En uno de los veintidós capítulos de “EN LA LÍNEA DE FUEGO” (editorial Tecnos) se describe, al detalle, un tiroteo ‘made in Spain’ en el que cinco agentes españoles fueron a detener a un sujeto armado que se había atrincherado, a tiro limpio, en un edificio público. De los cinco policías, cuatro dispararon once veces contra el malo. Se trataba de funcionarios de una unidad especial de asalto. De los once disparos, solo cuatro tocaron pellejo.

Los tiros se efectuaron a menos de ocho metros de distancia en un lugar cerrado, tomado al asalto.
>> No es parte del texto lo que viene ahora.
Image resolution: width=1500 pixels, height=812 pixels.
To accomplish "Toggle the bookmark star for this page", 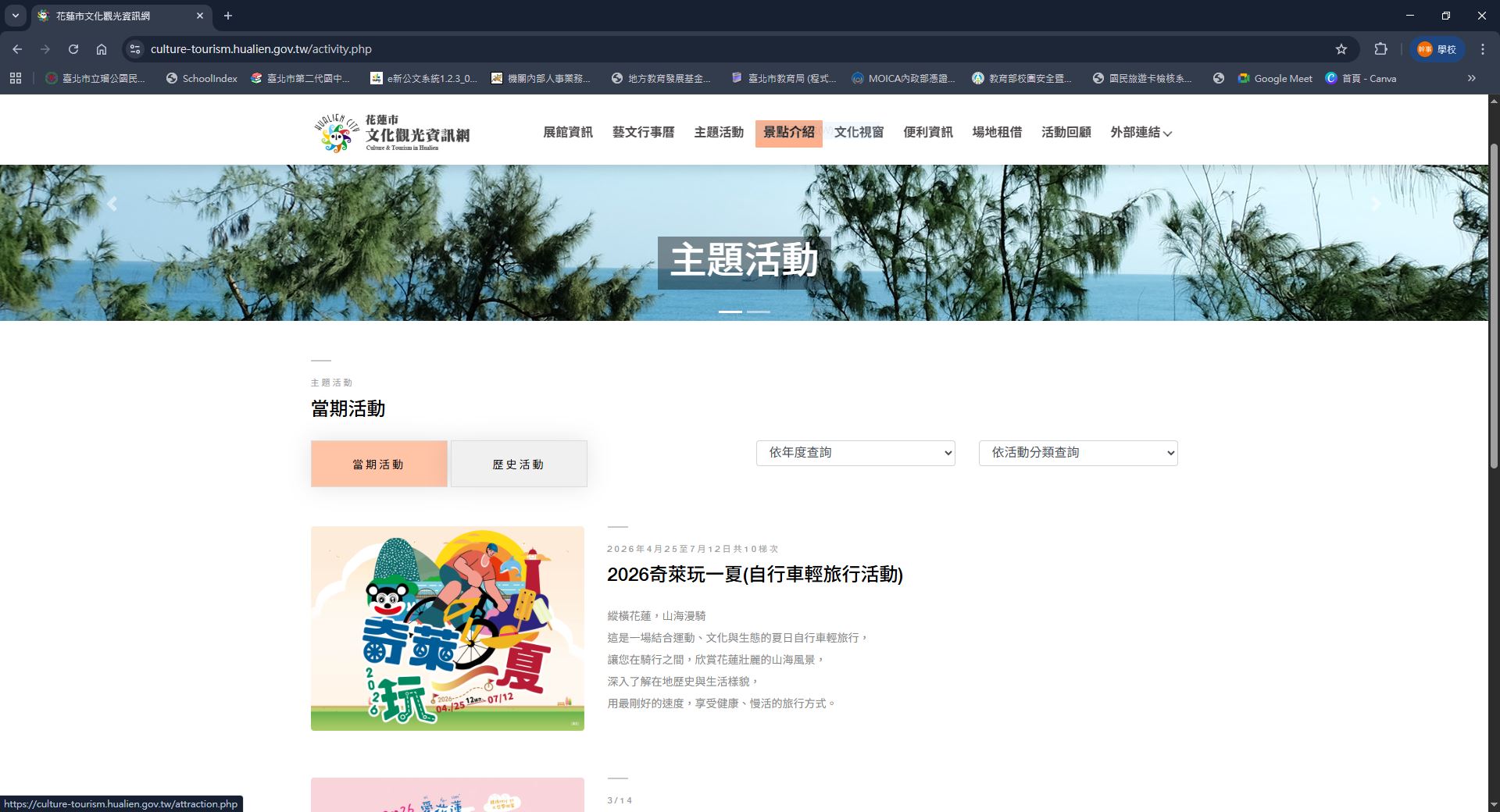I will point(1341,48).
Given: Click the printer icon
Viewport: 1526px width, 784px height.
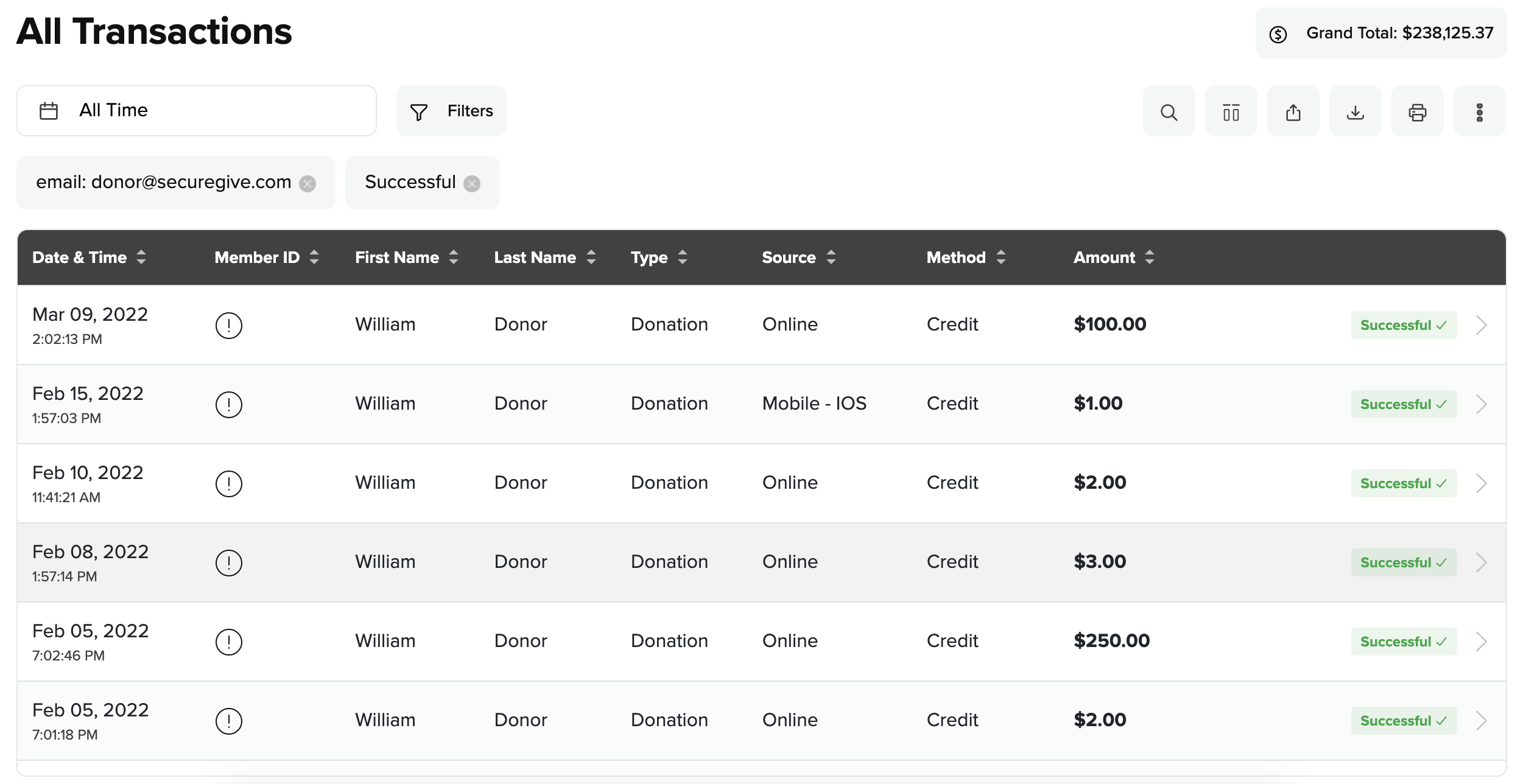Looking at the screenshot, I should click(x=1417, y=112).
Dos policías fallaron todos sus disparos, todos, pese a pertenecer, insisto, a un equipo especial de esos que se proveen de cascos y chalecos de protección, amén de armas largas y pasamontañas. En definitiva, era gente muy entrenada.

Decir que abrieron fuego cuando el hostil hizo lo propio con una pistola Glock que, a la postre, se demostraría detonadora. Sí, era un arma de fogueo, pero también era del todo imposible saberlo de un vistazo rápido (la Justicia así lo determinó). Es más, los funcionarios pudieron abrir fuego nada más verse encañados, lo cual hubiese sido legal y ajustado a derecho, pero solo tiraron al oír el fuego contrario. O sea, que  aguantaron más de lo exigible. Obviamente, todos los intervinientes fueron judicialmente absueltos.

¡Ah! Significar que los cuatro  proyectiles que sí hicieron sangre atravesaron completamente el cuerpo del antijurídico. Por suerte, el lugar estaba totalmente vacío de público, de lo contrario las once balas hubiesen podido pararse en inocentes (ya ha sucedió más veces de las deseadas, pese a que haya zoquetes que lo nieguen u oculten). Se empleó munición semiblindada, la más extendida a nivel de nuestras fuerzas de seguridad. Munición, por otra parte, tan perforadora de cuerpos humanos como lo es la blindada, así que no os cuenten la vieja milonga de que las puntas semiblindadas no atraviesan y que causan grandes desgarros por el mero hecho de ser semiblindadas. Paparruchas, de verdad. Ni caso.